Many of Google’s machine learning efforts are open sourced so that developers can take advantage of the latest advancements. The latest release is for semantic image segmentation, or the technology behind the Pixel 2’s single lens portrait mode.
This deep learning model assigns semantic labels to every pixel in an image. In turn, categorization allows classifications like road, sky, person, or dog, and which part of a picture is the background and what is the foreground.
Applied to photography, the latter is leveraged on the Pixel 2’s Portrait Mode for shallow depth-of-field effects with only one physical lens. This use requires optimization especially in “pinpointing the outline of objects,” or being able to distinguish where a person ends and the background begins.

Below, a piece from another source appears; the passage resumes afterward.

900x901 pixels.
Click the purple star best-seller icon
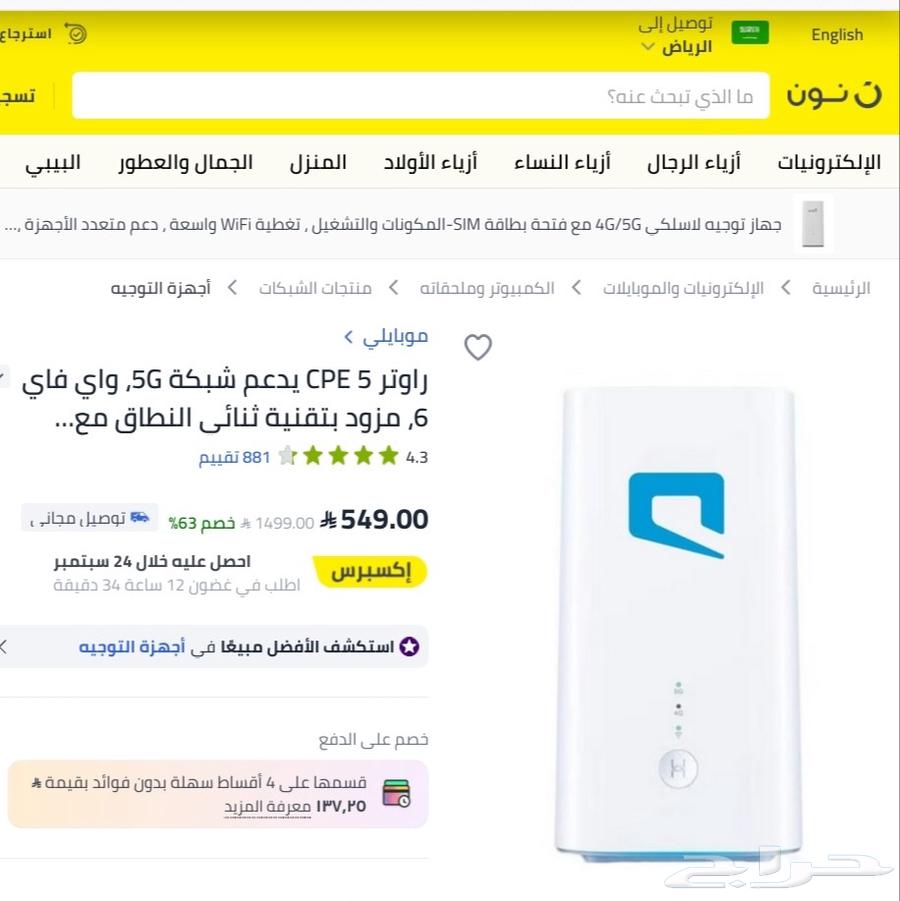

Assigning these semantic labels requires pinpointing the outline of objects, and thus imposes much stricter localization accuracy requirements than other visual entity recognition tasks such as image-level classification or bounding box-level detection. This is made possible in DeepLab-v3 thanks to a decoder module that optimizes performance especially along object boundaries.
Open sourced on Monday (via The Verge), this semantic image segmentation model makes possible the uses seen on the Pixel 2 and Pixel 2 XL. Implemented in TensorFlow, this release also includes model training and evaluation code. Google notes that these current accuracy levels were unimaginable five years ago, but made possible by advancements to hardware, method, and datasets. Read more from 9to5google.com…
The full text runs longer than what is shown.